XXXVIII. Reservekorps mit 75. und 76.Reservedivision
XXXIX. Reservekorps mit 77. und 78.Reservedivision
XXXX. Reservekorps mit 79. und 80.Reservedivision
XXXXI. Reservekorps mit 81. und 82.Reservedivision

Hier war nun endlich aus den Fehlern gelernt worden. Brigadeverbände waren gebildet, erfahrene Obristen oder Generalmajore führten sie. Die neue "Dreiergliederung" (d.h. nur noch eine Infanterie-Brigade in der Division, diese aber mit drei Infanterie-Regimentern, war schon eingeführt worden. Die Artillerie, nun zwei Feldartillerie-Regimenter je Division, war, wie die aktiven Divisionen, zu einer Feldartillerie-Brigade zusammen gefaßt worden. Auch hier war ein schon kriegserfahrener höherer Offizier als Kommandeur eingesetzt.
Allerdings muß man gestehen, daß die Bedingungen für diese Aufstellungen wesentlich günstiger waren, als im Spätsommer des Jahres 1914. Viele Offiziere und Mannschaften waren von ihren ersten Verwundungen wieder hergestellt und wurden den neuen Verbänden zugewiesen.
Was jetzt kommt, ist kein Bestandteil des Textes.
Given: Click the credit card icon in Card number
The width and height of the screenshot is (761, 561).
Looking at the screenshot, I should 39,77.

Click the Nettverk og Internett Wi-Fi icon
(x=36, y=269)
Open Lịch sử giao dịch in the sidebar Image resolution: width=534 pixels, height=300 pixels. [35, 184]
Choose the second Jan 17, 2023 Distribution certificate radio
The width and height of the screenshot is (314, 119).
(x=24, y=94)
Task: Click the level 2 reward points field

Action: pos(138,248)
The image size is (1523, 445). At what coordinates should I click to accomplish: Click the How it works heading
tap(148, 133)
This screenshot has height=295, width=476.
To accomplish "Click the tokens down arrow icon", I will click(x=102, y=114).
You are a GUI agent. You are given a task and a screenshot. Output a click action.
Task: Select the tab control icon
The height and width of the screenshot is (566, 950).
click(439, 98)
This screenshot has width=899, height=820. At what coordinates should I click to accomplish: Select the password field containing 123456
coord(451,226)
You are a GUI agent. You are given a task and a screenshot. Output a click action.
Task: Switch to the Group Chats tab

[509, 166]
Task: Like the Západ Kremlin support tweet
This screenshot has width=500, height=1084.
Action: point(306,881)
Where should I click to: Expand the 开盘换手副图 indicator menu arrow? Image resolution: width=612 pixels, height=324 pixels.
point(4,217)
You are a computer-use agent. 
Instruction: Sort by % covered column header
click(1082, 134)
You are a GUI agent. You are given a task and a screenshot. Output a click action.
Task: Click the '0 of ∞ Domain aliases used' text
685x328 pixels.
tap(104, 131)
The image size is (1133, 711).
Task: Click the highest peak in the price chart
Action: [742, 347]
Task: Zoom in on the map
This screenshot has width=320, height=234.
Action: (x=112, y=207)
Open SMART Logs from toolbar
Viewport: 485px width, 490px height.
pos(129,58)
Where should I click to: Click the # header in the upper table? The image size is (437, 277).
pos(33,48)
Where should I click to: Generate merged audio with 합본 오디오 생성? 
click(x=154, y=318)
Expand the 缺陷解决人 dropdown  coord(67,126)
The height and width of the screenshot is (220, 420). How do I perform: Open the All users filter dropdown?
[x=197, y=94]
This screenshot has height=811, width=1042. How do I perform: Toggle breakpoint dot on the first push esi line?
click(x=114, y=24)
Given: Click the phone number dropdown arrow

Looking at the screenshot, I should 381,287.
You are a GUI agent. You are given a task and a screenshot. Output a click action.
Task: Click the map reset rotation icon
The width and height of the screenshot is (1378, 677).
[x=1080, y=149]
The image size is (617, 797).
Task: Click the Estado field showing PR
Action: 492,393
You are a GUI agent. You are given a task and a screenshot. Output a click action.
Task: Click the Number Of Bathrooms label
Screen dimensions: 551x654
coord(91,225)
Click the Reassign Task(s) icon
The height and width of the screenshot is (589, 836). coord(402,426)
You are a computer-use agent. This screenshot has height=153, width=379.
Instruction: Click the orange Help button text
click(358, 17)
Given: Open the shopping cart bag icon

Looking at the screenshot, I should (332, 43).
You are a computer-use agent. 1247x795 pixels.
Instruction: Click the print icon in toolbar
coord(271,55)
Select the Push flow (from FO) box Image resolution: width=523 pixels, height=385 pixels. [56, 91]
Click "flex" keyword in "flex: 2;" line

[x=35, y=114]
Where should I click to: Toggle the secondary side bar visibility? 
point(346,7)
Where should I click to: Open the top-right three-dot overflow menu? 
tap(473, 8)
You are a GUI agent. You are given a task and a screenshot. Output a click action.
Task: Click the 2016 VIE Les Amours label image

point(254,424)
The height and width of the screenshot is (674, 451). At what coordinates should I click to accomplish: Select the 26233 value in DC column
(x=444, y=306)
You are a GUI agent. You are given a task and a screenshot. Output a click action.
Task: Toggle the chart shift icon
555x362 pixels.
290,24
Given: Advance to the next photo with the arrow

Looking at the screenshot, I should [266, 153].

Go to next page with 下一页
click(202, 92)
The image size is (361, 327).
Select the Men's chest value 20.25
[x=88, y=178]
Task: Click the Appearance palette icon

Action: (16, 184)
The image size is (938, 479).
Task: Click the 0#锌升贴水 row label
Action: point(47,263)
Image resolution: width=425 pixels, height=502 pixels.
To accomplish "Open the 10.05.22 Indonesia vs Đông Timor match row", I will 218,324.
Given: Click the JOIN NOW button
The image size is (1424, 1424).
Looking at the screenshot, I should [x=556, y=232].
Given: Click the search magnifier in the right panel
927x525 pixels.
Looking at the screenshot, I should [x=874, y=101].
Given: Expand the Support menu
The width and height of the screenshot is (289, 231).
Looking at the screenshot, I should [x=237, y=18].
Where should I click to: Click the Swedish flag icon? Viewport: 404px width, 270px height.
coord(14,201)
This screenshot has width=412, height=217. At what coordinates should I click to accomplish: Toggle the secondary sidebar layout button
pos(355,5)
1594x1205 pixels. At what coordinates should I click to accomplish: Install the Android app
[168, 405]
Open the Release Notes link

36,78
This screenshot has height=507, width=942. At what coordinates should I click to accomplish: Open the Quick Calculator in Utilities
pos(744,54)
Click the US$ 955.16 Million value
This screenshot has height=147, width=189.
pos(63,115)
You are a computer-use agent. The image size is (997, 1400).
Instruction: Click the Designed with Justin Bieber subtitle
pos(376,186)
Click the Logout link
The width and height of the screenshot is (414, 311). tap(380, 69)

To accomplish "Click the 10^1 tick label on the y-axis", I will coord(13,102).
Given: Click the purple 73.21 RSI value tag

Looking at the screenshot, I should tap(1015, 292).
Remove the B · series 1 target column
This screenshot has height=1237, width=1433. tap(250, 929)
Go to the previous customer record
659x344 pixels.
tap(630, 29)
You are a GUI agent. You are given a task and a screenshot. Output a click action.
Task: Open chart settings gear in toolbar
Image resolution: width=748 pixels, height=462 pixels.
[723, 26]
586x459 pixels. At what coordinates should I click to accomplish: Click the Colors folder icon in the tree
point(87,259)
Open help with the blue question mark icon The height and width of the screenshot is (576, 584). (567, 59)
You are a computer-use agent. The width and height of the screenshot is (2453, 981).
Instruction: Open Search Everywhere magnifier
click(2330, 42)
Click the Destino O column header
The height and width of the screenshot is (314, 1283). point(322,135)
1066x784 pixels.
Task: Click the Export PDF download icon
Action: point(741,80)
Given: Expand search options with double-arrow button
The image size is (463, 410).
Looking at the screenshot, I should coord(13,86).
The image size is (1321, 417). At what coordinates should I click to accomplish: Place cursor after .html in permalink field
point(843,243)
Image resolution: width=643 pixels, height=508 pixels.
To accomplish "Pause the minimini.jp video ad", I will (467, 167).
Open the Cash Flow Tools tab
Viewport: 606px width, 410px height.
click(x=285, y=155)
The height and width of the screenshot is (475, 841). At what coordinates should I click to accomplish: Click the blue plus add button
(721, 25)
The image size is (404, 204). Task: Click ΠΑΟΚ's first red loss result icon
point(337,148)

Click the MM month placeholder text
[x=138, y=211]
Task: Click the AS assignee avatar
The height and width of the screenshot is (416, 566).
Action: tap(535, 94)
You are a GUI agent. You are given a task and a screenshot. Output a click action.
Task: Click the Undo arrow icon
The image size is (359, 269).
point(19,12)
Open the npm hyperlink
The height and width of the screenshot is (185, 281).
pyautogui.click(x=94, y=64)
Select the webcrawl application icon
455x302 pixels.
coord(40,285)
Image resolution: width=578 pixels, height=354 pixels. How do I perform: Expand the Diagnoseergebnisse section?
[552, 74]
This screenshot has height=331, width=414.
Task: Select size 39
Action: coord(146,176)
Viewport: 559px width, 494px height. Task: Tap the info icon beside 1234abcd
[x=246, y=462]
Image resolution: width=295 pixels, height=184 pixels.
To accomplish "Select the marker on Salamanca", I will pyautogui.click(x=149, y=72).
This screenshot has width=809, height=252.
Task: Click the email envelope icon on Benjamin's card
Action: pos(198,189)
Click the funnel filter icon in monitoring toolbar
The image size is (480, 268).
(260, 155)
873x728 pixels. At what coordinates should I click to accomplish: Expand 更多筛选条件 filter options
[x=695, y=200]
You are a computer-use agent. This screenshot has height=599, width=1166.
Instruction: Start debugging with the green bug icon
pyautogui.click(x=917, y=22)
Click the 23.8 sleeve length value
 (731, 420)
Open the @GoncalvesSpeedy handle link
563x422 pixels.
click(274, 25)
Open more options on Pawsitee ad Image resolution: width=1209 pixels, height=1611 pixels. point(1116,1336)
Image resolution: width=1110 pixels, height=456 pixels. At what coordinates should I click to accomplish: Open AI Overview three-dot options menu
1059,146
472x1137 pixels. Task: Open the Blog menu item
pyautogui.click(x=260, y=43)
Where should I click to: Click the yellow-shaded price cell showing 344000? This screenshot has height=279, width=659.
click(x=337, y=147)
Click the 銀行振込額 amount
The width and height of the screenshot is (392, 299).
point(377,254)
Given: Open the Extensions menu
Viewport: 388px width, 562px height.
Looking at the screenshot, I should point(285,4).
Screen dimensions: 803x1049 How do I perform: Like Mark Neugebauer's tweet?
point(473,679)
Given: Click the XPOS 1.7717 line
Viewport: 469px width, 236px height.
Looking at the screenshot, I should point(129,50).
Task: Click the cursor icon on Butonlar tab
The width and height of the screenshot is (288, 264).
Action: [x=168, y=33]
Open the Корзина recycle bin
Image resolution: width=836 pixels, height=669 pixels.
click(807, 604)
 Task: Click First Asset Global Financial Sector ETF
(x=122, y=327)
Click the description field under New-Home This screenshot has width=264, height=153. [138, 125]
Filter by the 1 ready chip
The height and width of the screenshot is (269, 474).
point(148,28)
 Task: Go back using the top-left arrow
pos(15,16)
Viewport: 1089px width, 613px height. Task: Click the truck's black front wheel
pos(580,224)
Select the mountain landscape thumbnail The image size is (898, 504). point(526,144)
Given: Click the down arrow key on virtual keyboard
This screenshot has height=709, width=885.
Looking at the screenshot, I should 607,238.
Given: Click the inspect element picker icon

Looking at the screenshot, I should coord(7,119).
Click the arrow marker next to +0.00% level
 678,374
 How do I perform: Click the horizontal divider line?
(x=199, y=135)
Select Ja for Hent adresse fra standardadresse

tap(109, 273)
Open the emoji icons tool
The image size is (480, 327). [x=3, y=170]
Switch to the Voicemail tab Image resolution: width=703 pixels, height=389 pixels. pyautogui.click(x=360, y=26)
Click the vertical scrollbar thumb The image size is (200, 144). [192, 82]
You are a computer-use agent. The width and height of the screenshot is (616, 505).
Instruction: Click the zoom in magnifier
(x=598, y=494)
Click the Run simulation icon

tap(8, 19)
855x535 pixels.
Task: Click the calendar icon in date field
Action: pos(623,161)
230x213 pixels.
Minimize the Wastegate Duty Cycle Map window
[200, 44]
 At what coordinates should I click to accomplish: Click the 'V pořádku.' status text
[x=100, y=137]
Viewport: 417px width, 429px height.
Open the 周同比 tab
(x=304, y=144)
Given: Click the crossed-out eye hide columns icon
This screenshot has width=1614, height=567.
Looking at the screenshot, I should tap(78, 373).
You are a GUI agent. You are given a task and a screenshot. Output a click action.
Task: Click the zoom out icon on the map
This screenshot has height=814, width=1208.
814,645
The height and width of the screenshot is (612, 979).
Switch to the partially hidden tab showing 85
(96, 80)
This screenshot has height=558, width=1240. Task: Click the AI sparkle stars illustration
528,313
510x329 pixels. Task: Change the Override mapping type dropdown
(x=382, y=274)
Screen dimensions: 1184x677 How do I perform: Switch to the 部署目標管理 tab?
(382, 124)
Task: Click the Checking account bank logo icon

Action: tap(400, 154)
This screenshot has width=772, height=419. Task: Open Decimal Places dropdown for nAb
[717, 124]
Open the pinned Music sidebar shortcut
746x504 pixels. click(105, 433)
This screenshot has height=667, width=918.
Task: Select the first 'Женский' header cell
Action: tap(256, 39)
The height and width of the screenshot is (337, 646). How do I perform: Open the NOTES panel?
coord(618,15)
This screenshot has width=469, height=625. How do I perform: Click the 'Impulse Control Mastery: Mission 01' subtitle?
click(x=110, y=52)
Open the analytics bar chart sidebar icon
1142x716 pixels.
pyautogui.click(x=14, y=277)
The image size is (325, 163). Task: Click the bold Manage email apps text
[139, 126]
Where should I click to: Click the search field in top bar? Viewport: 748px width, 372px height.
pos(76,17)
Aber auch aus der Front wurde eine größere Anzahl von Offizieren und Mannschaften zurückgeschickt, sodaß jedes neue Bataillon über einen großen Stamm kampferprobter und erfahrener Soldaten verfügte.

Diese neuen Divisionen haben sich unter den denkbar schwersten Verhälnissen (z.B. in der Winterschlacht in den Masuren) glänzend bewährt und gezeigt, was bei richtiger Organisation auch völlig neu aufgestellte Truppenteile leisten können.